The cup plant has been getting larger each year. Next year, I want to cut it back a bit from the sidewalk, so it doesn't flop over it as much.

Flowering spurge gets visits from tiny insects that I have trouble getting photos of.

I had to catch this photo of the monarch on the liatris, which I am thinking is scariosa.

The brown eyed susans, coneflowers, and blue mistflowers are filling up any bare spots in this area!  I think I see a clump of riddell's goldenrod that will be blooming soon in there, too.

There were no visitors this time, but these blooms are being utilized by some pollinators.

I think this is the third season for the big leaf asters, and maybe the first year they've bloomed.  Most of the asters were eaten down by the rabbits, so I am glad these are blooming.

The native Helen's flower got huge because I didn't cut many plants back this spring, hoping for more blooms on the tour we were on on Father's Day.  Next year, they should be shorter and bushier if I get them pruned.

They are drawing in several kinds of pollinators, some quite small.

I cut back the liatris aspera in this curb area in the spring.  I'm glad it took it fine, and is blooming.

There is usually at least one bee on it.

The hoary vervain is having another flush of blooms, since I deadheaded it in the spring.  The several butterfly milkweed plants around are looking great.

Ironweed is one that self sows around.

These normally have insects on them, but didn't when I took the photos.
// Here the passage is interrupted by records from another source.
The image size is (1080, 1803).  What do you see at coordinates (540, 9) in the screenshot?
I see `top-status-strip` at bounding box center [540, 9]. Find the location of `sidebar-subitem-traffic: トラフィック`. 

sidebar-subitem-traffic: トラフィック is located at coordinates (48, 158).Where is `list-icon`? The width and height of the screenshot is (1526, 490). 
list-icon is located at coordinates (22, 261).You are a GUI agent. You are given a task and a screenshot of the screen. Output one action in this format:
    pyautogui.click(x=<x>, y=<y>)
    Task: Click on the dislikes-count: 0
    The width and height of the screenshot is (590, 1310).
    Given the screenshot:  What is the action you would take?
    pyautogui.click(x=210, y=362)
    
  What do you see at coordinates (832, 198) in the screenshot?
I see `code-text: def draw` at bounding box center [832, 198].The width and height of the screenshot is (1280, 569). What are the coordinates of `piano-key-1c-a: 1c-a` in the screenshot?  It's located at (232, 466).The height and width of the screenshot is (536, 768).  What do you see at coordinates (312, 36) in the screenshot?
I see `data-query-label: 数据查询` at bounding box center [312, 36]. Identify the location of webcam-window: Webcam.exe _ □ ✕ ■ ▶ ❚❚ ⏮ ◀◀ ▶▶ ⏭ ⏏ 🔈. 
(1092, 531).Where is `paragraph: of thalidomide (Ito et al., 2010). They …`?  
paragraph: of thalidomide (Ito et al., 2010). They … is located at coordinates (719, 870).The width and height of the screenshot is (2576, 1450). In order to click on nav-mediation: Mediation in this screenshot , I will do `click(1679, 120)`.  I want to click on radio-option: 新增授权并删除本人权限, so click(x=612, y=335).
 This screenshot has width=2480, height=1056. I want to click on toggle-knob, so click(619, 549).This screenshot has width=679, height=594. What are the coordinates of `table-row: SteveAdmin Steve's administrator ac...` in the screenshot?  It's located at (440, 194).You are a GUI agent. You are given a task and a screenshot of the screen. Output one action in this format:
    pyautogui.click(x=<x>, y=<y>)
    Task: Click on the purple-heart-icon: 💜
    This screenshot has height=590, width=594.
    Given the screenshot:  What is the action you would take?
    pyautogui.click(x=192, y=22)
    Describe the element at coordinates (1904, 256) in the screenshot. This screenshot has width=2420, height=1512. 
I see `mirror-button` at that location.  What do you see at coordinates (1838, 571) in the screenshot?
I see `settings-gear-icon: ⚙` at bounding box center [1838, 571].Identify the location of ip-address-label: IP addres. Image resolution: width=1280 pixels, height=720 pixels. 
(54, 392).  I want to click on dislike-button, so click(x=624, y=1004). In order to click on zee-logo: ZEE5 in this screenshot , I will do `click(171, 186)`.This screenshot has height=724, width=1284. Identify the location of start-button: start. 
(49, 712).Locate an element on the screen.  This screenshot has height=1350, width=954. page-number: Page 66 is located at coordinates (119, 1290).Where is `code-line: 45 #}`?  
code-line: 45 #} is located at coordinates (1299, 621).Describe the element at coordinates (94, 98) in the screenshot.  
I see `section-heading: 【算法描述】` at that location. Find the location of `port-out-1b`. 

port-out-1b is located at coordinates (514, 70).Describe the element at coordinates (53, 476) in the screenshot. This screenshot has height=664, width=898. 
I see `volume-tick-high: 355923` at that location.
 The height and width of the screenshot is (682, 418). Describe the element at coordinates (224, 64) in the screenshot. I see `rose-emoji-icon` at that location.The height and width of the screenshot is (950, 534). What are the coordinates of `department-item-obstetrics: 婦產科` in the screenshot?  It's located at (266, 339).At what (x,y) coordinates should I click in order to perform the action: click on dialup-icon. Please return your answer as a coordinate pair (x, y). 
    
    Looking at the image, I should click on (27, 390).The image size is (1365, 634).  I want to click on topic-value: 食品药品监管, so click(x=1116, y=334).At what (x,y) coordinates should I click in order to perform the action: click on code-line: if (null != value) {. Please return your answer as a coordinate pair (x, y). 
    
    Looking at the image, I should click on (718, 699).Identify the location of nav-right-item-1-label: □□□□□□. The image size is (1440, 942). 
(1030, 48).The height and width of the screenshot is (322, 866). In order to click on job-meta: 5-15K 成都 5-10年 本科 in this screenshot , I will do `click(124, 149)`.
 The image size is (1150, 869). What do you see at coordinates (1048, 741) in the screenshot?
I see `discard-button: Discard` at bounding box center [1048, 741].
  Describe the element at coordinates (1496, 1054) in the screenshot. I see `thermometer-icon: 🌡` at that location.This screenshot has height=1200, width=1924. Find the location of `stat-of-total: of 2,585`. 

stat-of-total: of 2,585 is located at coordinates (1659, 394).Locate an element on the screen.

Someone's honey could be pretty tasty, since the bees are feeding on short tothed mountain mint.  Another clump had one of the black wasps that are frequent guests.

This is a native plant given to me from a member of a Facebook group we are in, Gardening with Nature in Mind.  I'll need to look up the name of it.

I hope we start seeing more butterflies soon.


  1. Sue-I always look forward to a post from you!--your garden continues to inspire me to do better with natives. Lovely!!
    Hope you had a great summer. Hard to believe it's almost over, it went so FAST!

  2. What a gorgeous variety of wildflowers, Sue! Your planting of Joe Pye weed is so beautiful; I am thinking I need to tear out something in my butterfly garden and plant more of these. Every time I see a grouping of Joe Pye somewhere it's always covered in bees. I take your word that insects are usually swarming all over many of these plants--it seems like when I go out with my camera to specifically take photos of insects, they're nowhere to be found:)

  3. Everything looks wonderful Sue! I love our native spurge and it's so happy in your garden. My Illinois bundleflower completely disappeared, except for a small plant that is in a crack in the driveway. Naturally, I can't pry it out! Happy WW!

  4. What a great idea to show the plants from a distance and then close-up. This seems to be a great year for Butterfly Weed. I've been meaning to add Mountain Mint to the garden. Does it need full sun, or is partial shade OK?

  5. I like your idea of close-ups and then the entire plant.

    Just seeing your header makes me happy. It enhances the entire neighborhood. I could live there and be content. You have done wonders with your native flowers.

  6. Spring flowers are so showy and exciting after winter, but summer flowers just settle in and look like they could stay forever. Nice photos.

  7. It seems like late summer is the peak season for native flowers, so you must be in your glory about now. Don't you just love when the monarchs stop by?